Wilson has kind of backed herself into a corner with a big, epic battle sequence. She gives that battle its time and then slides into the subtle, psychological horror that seems to be her native habitat with Ivy. Wilson’s dialogue is as sharp, crisp, and brilliant as ever. The inner journey of Poison Ivy has come a LONG way in 12 issues. Wilson is wise to find a way to take a look at the anti-heroine’s progress towards straight-ahead heroism while advancing the story towards her eventual return to Gotham City. It’s cool to see it all come together with such a balanced sense of action, drama, and horror. With the sci-fi bleeding into the interpersonal, Wilson is working brilliantly with both psychological and supernatural horror.
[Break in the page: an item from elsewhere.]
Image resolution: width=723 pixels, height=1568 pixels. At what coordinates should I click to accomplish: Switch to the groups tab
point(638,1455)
Takara and Prianto are given the wheel in the action sequences. Wilson shows a great deal of faith in Takara to deliver the punch for an issue that pits a dark, plant-based anti-hero against a darker plant-based monster villain. Look at the page in just the wrong way, and it all comes across as being a pretty green mess. Takara does a really good job of defining the action in and around it all in a way that brings it all so vividly to the page. There’s a real feeling of intensity...both in action and drama as the series rounds out its first year.
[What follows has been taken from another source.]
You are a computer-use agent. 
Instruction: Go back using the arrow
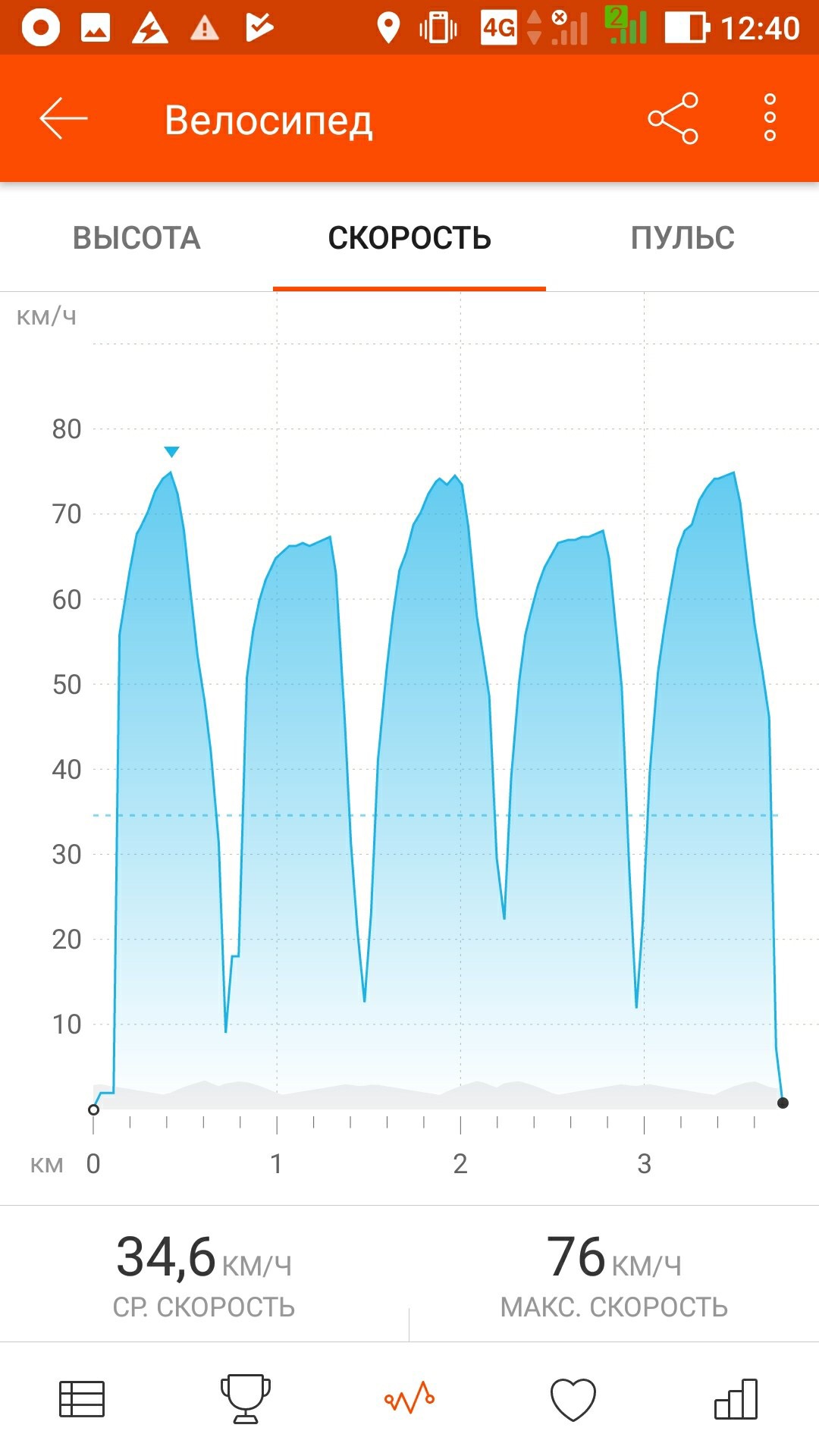(x=64, y=119)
An issue like #12 was bound to happen eventually. Wilson and company need to balance out the moody supernatural horror with the occasional moment of action intensity that blows over into deeply reflective inner emotional drama. The story was building to this sort of climax over the course of the past eleven issues. It’s nice to see it play out in a suitably dramatic burst. It’ll be interesting to see where Wilson and company take the story from here.